More persistent noxious stimuli, notably those involved with some chronic injuries and disease states, not only activate the pain-signalling system but also dramatically alter its properties so that weak stimuli produce pain

Hyperalgesic states arise from two mechanisms: peripheral and central sensitisation

Question 17

How does peripheral sensitisation occur?

Answer 17

Sensory nerve endings activated
Release cGRP and Sub P locally near terminals

Blood vessels then more permeable, plasma and leukocytes/monocytes escape

Inflammatory mediators from damaged cells attract leukocytes but can also act on the terminal and sensitise the terminals

Sympathetic post ganglion Neurons (NA and PG release) to sensitise neurone

Nerve growth factor also released by damaged skin, acts on the Trk A receptor to sensitise neuron

Question 18

What is peripheral sensitisation in terms of electrophysiology?

Answer 18

More APs for a given stimulus - or stimulus-driven spiking when it didn’t occur before

APs arise in initial segment where very high conc of VGSCs

Excitability = stimulus response measure for APs

Stimulus must be enough to move membrane potential from Vrest to AP threshold

Thresholds difference in difference cells: rheobase = amount of current required to produce 1 AP

Varies between cells within individuals and also between individuals - pain thresholds likely both nature and nurture (used human nociceptor like neurons from stem cells - note stem cells tend to strip epigenetics so difficult to study nurture)

Question 19

How can you make cell more likely to fire without changing the stimulus?

Answer 19

Depolarise resting potential (close resting potassium channels or Open cation channels)

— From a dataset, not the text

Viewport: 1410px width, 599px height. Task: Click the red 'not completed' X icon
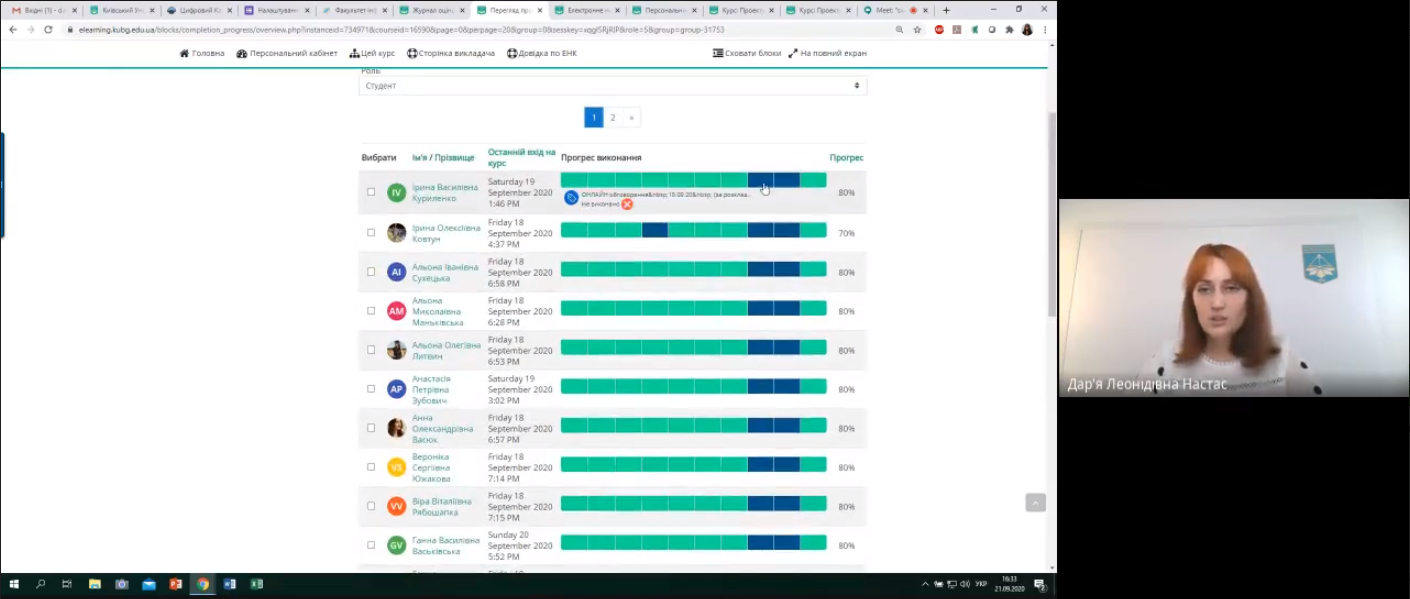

Increase resting membrane resistance (close channels open at rest like potassium leak channels)

Change activity of sub threshold VG channels eg increase the opening of voltage dependent T TYPE CALCIUM CHANNELS (low threshold), or decrease opening of low threshold potassium channels

Make action potential more hyperpolarised - lower threshold at which VGSCs activate - change their hating properties or just put more in the cell to lower the functional threshold behind AP firing

Question 20

What is the problem with recording from nociceptor To study how action potentials are initiated

Answer 20

The AP initiates adjacent to the sensory terminal so changes determining whether AP fires should occur in this region

Can’t IC RECORD directly from sensory terminals as too small and difficult to live image

Cell bodies used as a surrogate for the terminal

Vrest of cell body is ~55mV, are they the same? Eg Sally Dawson’s (Bristol) recordings from cell body

Question 21

Describe the VGSCs that make the upstroke of the AP

Answer 21

Membrane channel with core alpha outer subunit which is where most of the voltage sensors are (also has pore in middle and drug binding site).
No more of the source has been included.